Mi sono francamente perso tra le carte accumulate in venti anni, prima di riuscire ad ordinare le testimonianze della lunga e vivace attività professionale di Alessandro Margara, che sta per andare in pensione per raggiunti limiti di età. Mi era ben chiaro che dell’amico, del collega e del maestro avrei dovuto limitarmi ad evidenziare solo alcuni tratti della sua attività di magistrato, perché è certo che egli continuerà comunque in altre forme il suo impegno, con la sua ben nota la sua vivacità intellettuale. Ma anche questa è una fatica improba, e allora sintetizzo tre idee.

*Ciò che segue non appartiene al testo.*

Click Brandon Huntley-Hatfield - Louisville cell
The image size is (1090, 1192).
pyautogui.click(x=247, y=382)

Annoverato, a pieno titolo, nella pattuglia degli "iconoclasti" di Magistratura Democratica, con i suoi tre procedimenti disciplinari alle spalle (fra cui uno nell’89 per le presunte licenze "in eccesso" ai semiliberi di Sollicciano), Margara è stato il magistrato che nei 27 anni di vigenza della legge penitenziaria ha saputo incarnare a tutto tondo il ruolo che il legislatore ha assegnato alla funzione giudiziaria di sorveglianza, senza mai sentire il complesso delle deminutio per una funzione ritenuta spesso di serie B; soprattutto, senza aver paura del carcere e dei carcerati, come ha dimostrato nel corso della famosa rivolta di Porto Azzurro. Ha vissuto intensamente, sempre in prima linea, tutte le fasi storiche del penitenziario italiano: dalla galera della povera gente al carcere di massima sicurezza e del terrore, a quello della speranza, a quello dell’emergenza della criminalità organizzata, al carcere balcanizzato, fino al carcere della globalizzazione.

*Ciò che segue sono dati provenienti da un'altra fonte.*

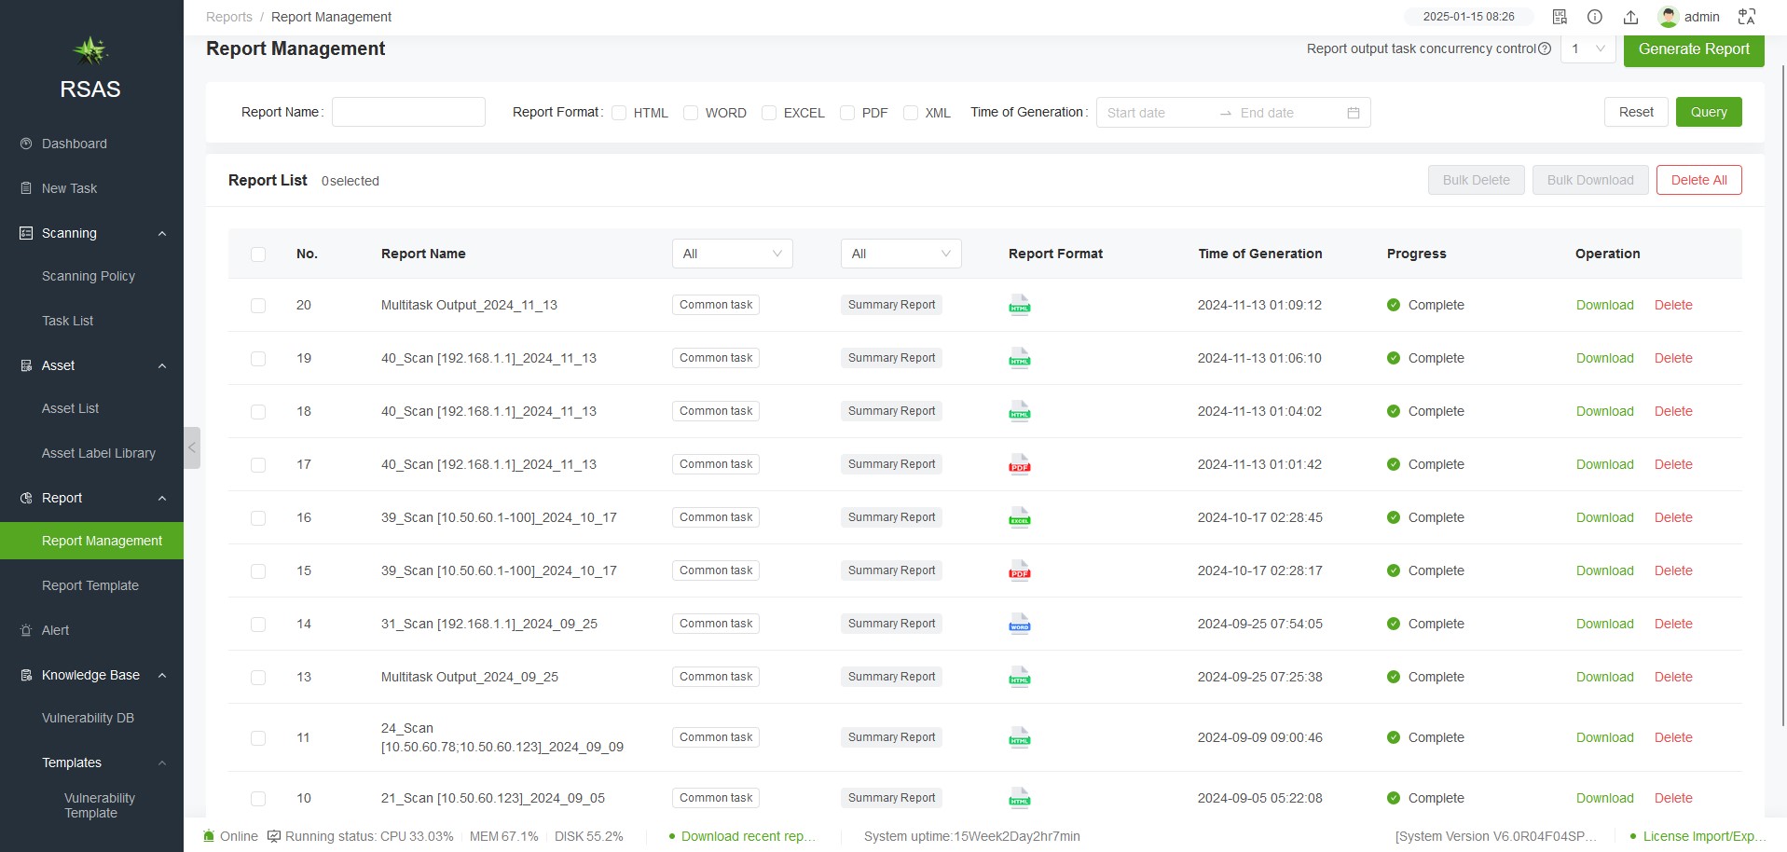Click the PDF format icon for report 17
This screenshot has height=852, width=1787.
point(1020,464)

È stato poi un magistrato coerente intellettualmente, fino alla testardaggine: il che gli ha consentito di privilegiare già dal ‘75 gli aspetti pratici e operativi delle misure alternative alla detenzione, e la "gestione" delle stesse, evidenziando i rischi delle procedure giurisdizionalizzate e della burocratizzazione dei riti.

Non c’è dubbio che le scelte professionali di Margara siano state coerenti ad una vocazione giudiziaria orientata in senso sociale, con una volontà di impegno in quei settori dell’ordinamento dove più bruciante è la frizione tra l’ordine costituito e il disordine o lo smarrimento di un’umanità debole, marginale o ribelle. Ed ha argomentato sottilmente contro le culture emergenti contenenti rigurgiti di "neoretribuzionismo".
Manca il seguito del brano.